HRT, or more commonly now known as Menopausal Hormone Therapy (MHT), is a treatment for problematic symptoms.  This treatment will only be prescribed after a medical diagnosis so please speak with your GP.  MHT contains oestrogen alone or oestrogen plus progesterone and may be taken as tablets, as a skin patch or as a gel applied to the skin and absorbed.  MHT is not suitable for all women, and it is worth discussing the benefits and risks with your GP.

There are other prescribed medications to treat various symptoms of the menopause such as low dose antidepressants for mood swings and other medications for hot flashes, aches and pains.

Complementary therapies

Popular complementary therapies for menopause include Hypnosis, Cognitive Behavioural therapy (CBT), relaxation, biofeedback, meditation, aromatherapy, reflexology and acupuncture.
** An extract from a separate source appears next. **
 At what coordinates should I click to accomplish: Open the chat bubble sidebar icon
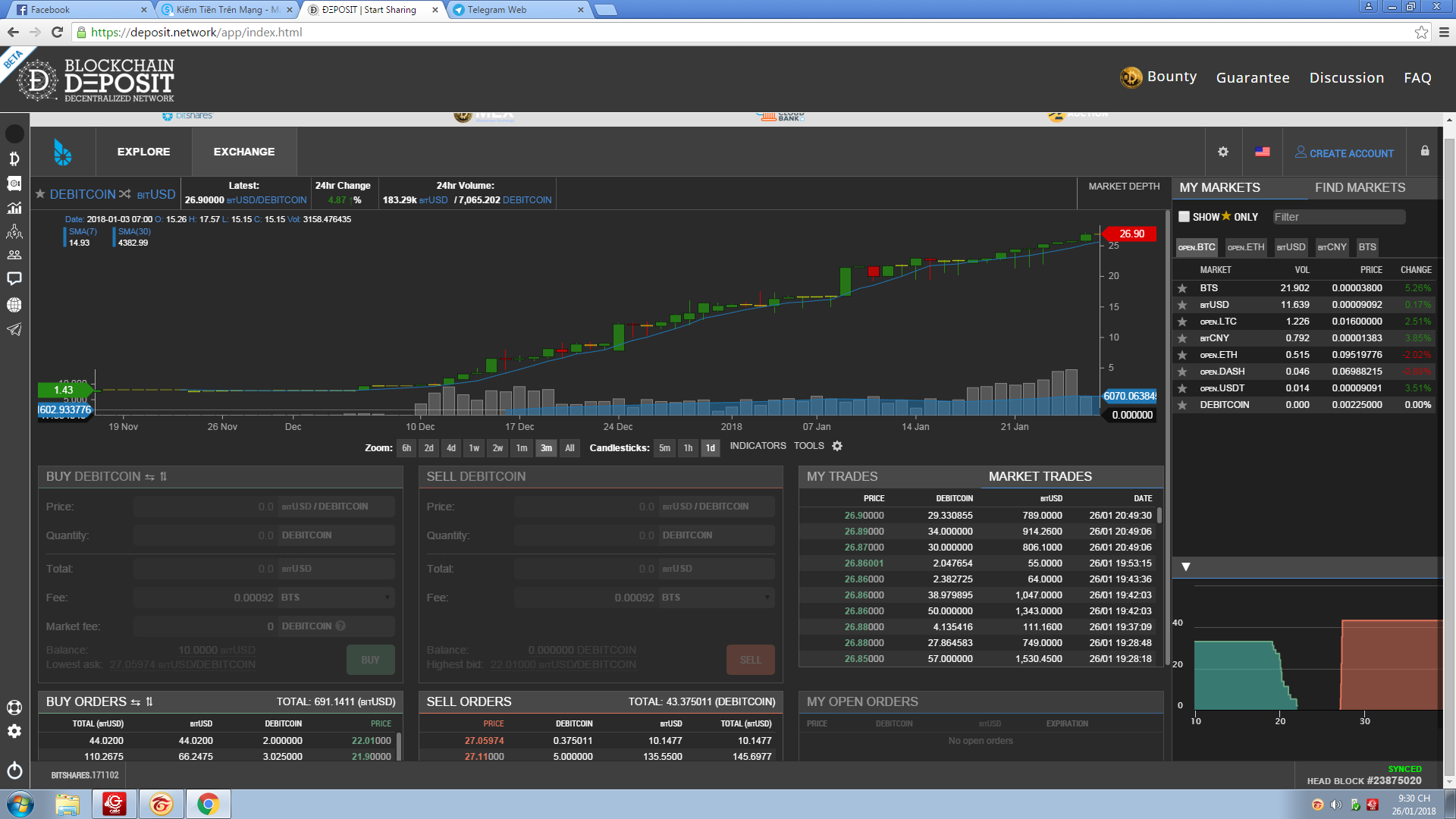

Clinical hypnotherapy has been shown to have benefit for hot flashes and night sweats.  A randomised controlled trial of hypnotherapy versus gabapentin for hot flashes in Breast Cancer survivors showed that after 8 weeks, hypnotherapy reduced the number of hot flashes by 80%, while gabapentin reduced the number by 33%.  The severity of the hot flashes was reduced by 85% with hypnotherapy and by 33% by gabapentin.

Solution Focused Hypnotherapy can also help with sleep, self-confidence, relationships and generally coping better with life.

The benefits of menopause

It may seem difficult to imagine benefits if you are suffering from the symptoms described above, but menopause is a normal state of life – an inevitable process that will come to an end in time.

  • You cannot get pregnant so there is no need to worry about birth control (please note that during the peri-menopause while some cycles do not produce an egg, some still do, so until menopause is confirmed, you should continue to take precautions).
  • No more hormonal swings throughout the monthly cycle.
  • Sexual experiences can improve dramatically post-menopause, bringing a higher level of pleasure
  • Children are likely to be a bit older giving you more time for yourself.
  • It can bring a surge of confidence, creativity, self-assurance, the ability to say ‘No’ and a time for putting yourself first.

Post menopause

Besides humans, some species of whales are the only mammals that live for many years beyond the end of the reproductive phase of life.  This gives rise to the notion of the grandmother as the wise matriarch.  The older females help the grand-offspring to survive – they share the wisdom of their years offering leadership and experience – giving purpose to life after the menopause.

The peri-menopause and menopause may be a difficult time of life, but there are things that can help to relieve the symptoms.  We can generally expect to live well into our 80s, so we can go on to have decades of life to live after the menopause.